--- Begin Provided data ---
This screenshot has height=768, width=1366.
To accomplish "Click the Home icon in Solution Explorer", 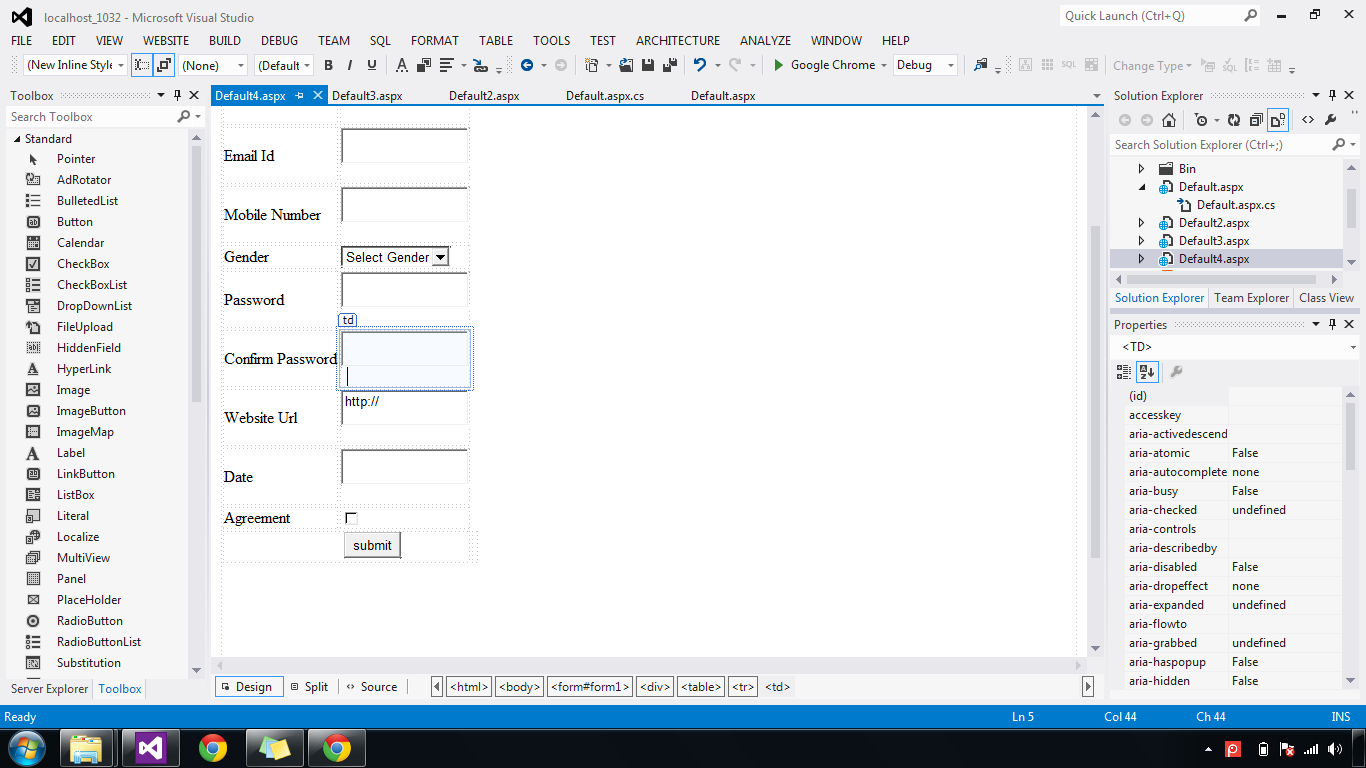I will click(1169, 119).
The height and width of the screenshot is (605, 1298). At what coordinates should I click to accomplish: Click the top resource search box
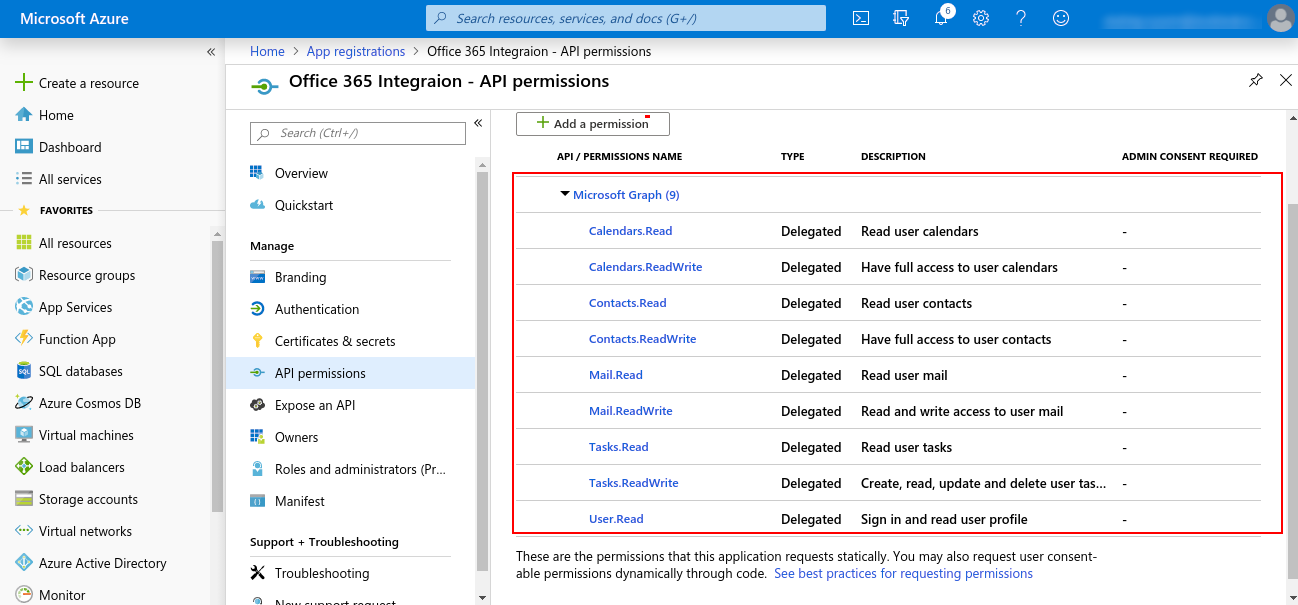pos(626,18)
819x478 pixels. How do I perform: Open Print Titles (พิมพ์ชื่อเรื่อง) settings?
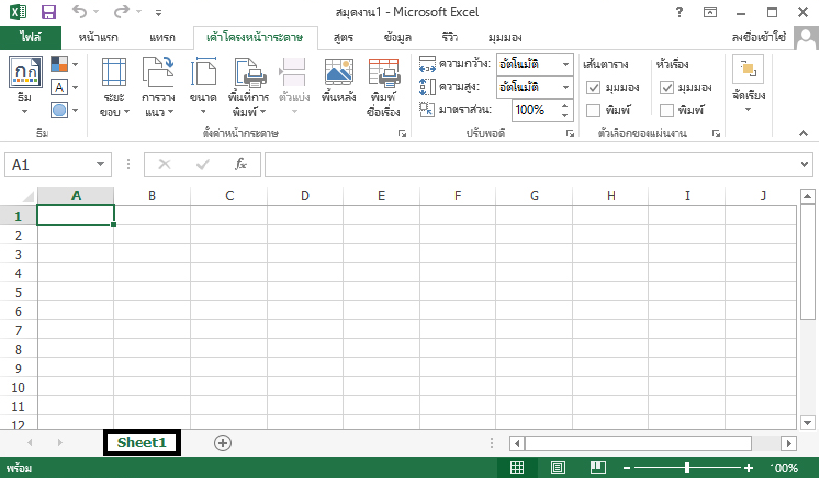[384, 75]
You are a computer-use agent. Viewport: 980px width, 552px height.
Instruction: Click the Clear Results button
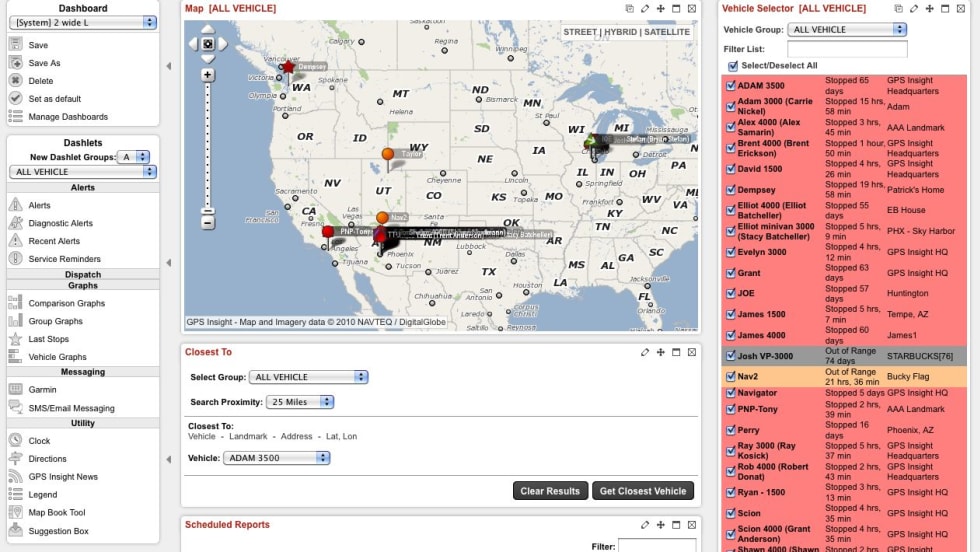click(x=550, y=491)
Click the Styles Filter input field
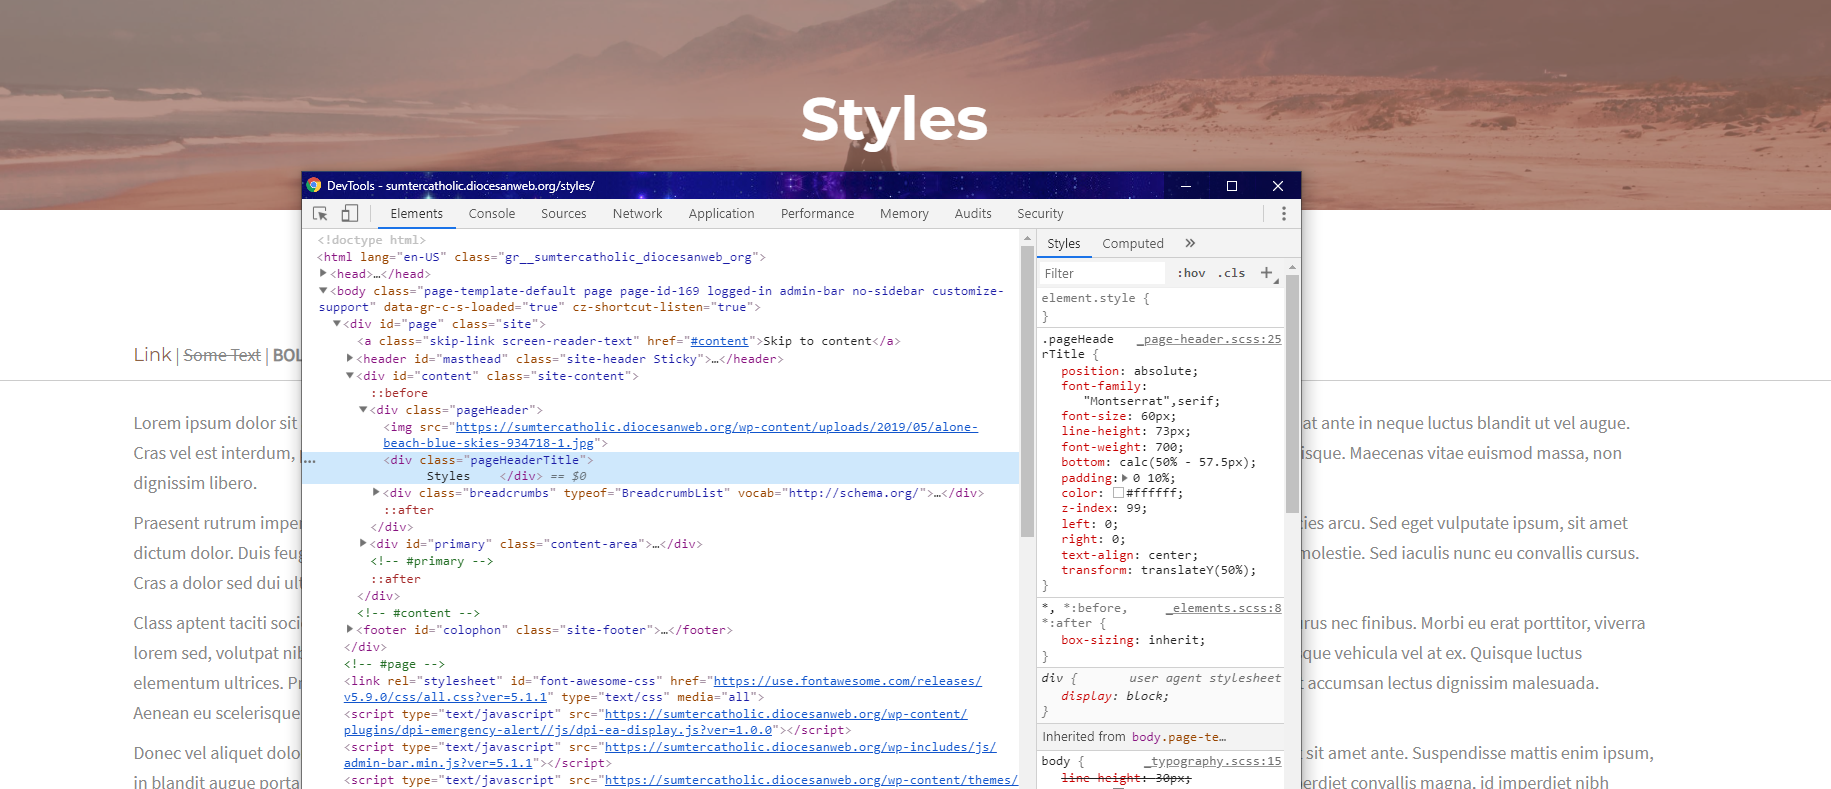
--- End Provided data ---
--- Begin Provided data ---
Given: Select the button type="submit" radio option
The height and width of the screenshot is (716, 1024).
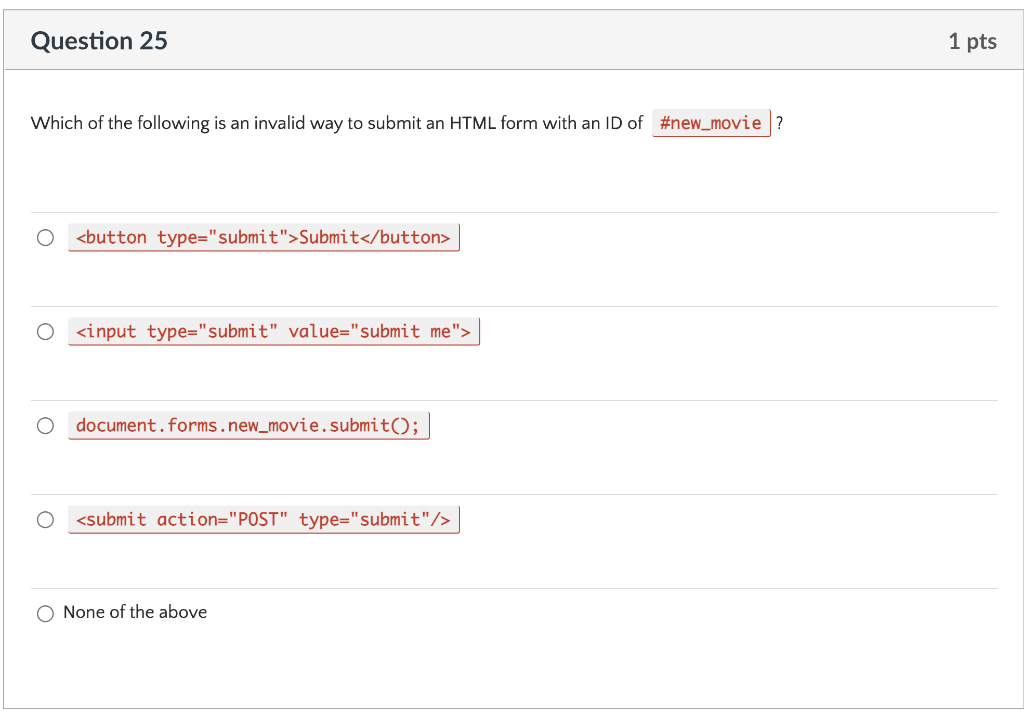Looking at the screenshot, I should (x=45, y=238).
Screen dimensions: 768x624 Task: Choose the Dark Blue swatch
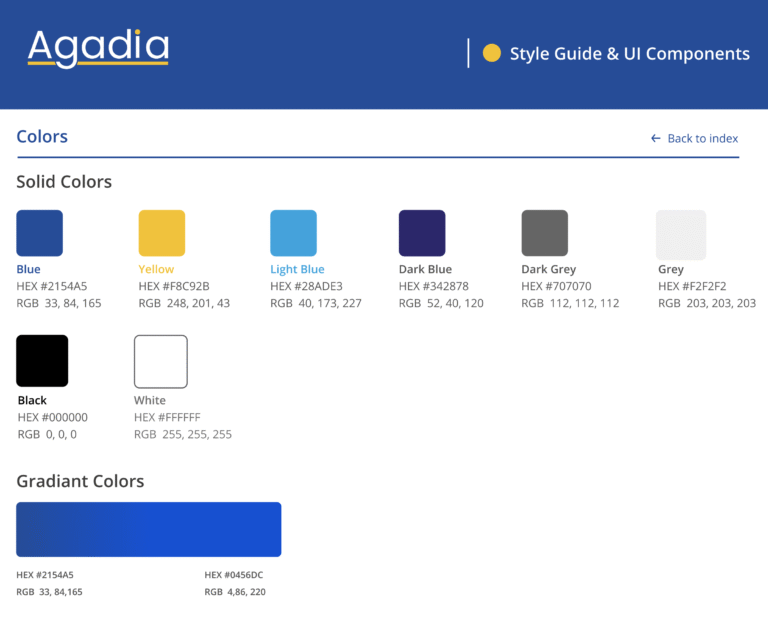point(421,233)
--- End Provided data ---
--- Begin Provided data ---
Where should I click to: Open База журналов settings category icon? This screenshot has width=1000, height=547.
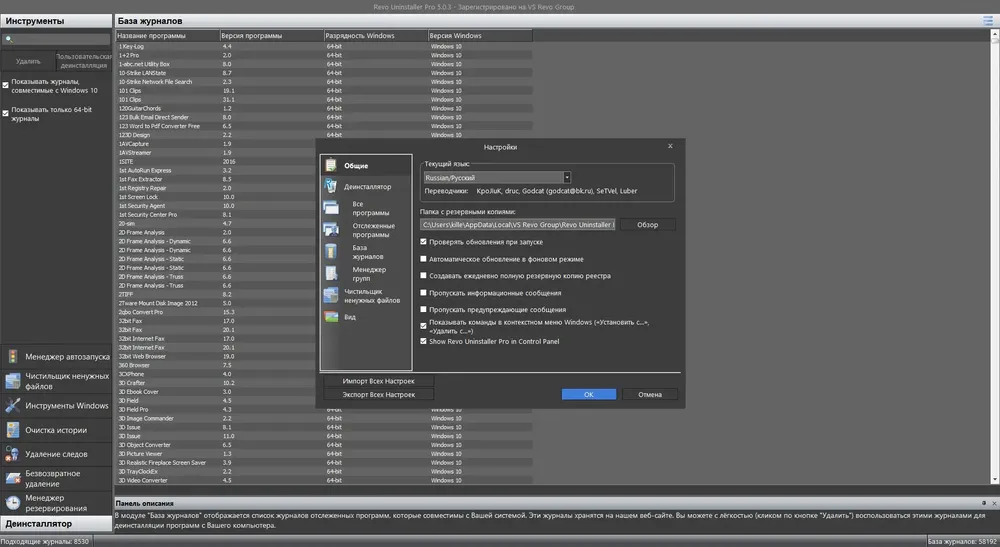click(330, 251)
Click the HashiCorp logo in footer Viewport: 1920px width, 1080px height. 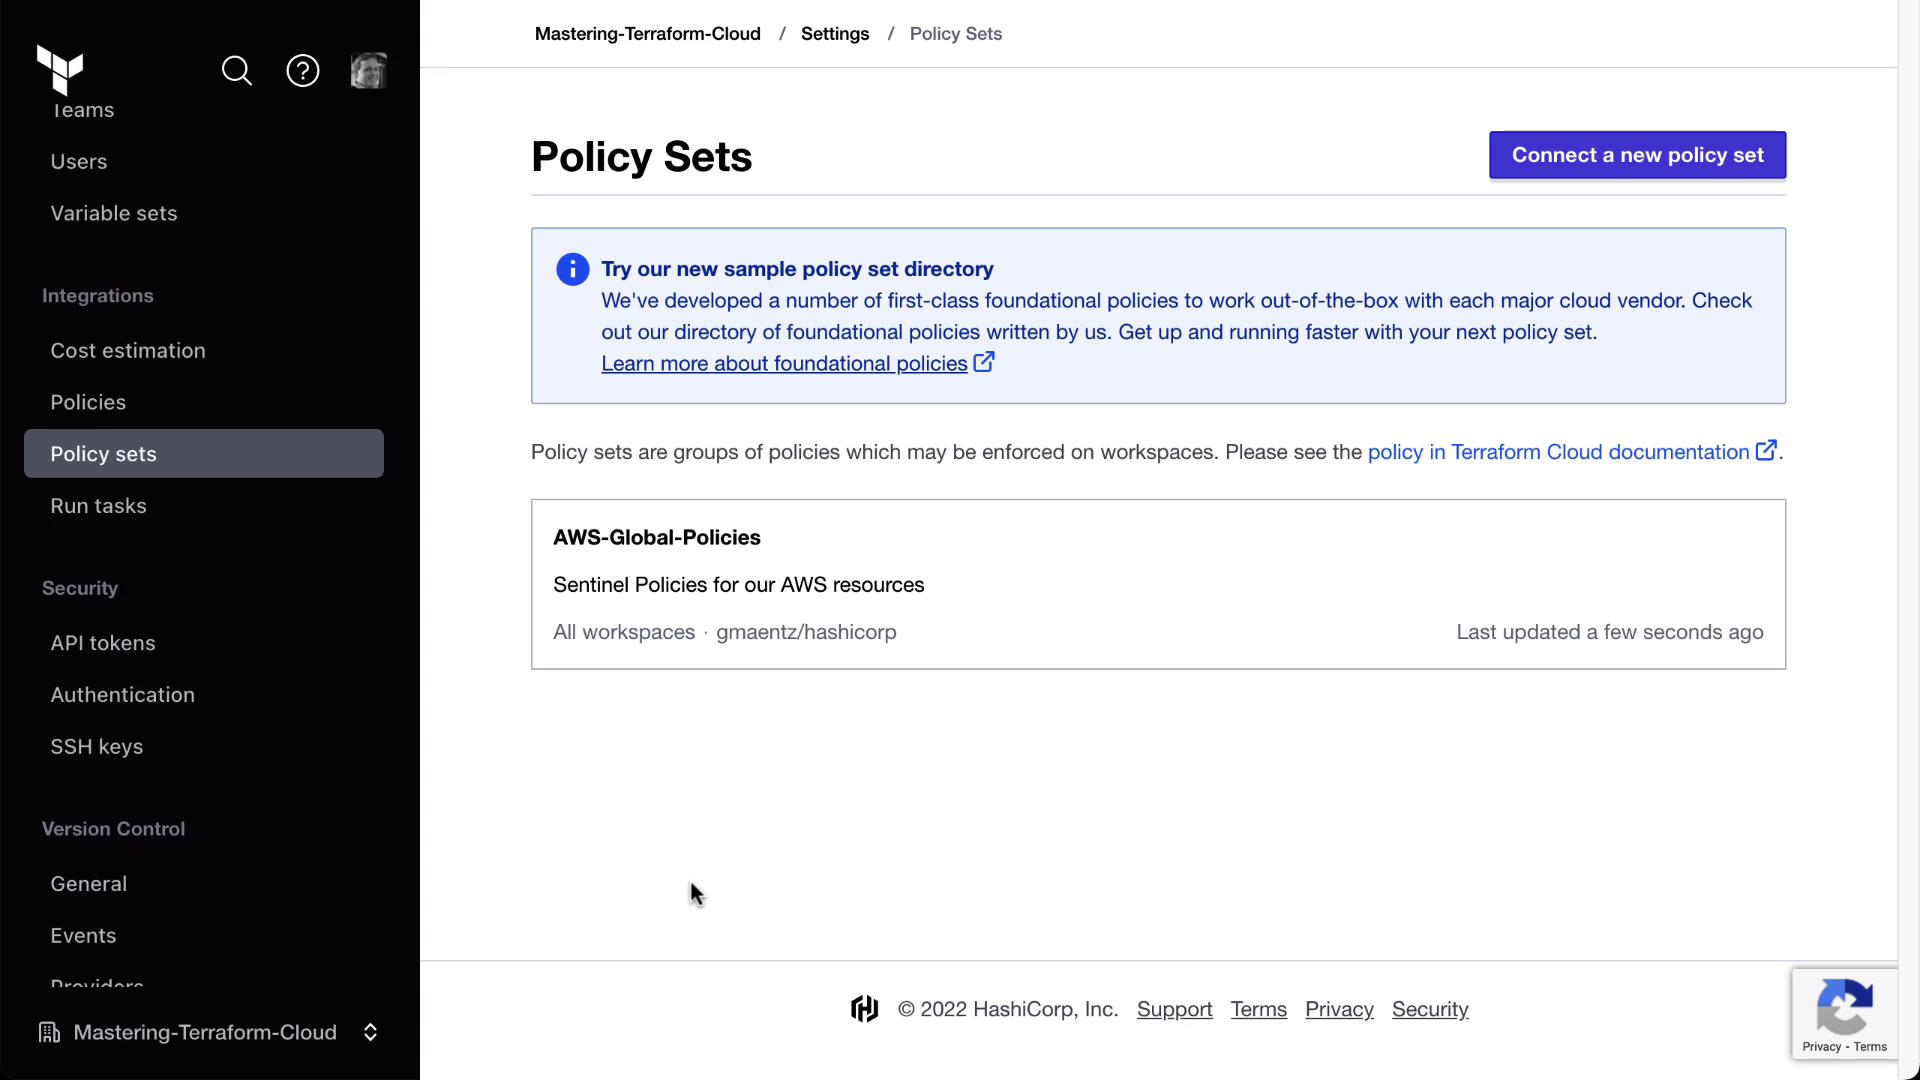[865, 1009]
--- End Provided data ---
Task objective = Express the material as a JSON list of strings, one string per line, starting with the line with "Screen dimensions: 768x624" and going on through the line with "point(421,233)". Skip blank lines and leave the pictures out.

Solution =
[
  "Screen dimensions: 768x624 Task: Choose the Dark Blue swatch",
  "point(421,233)"
]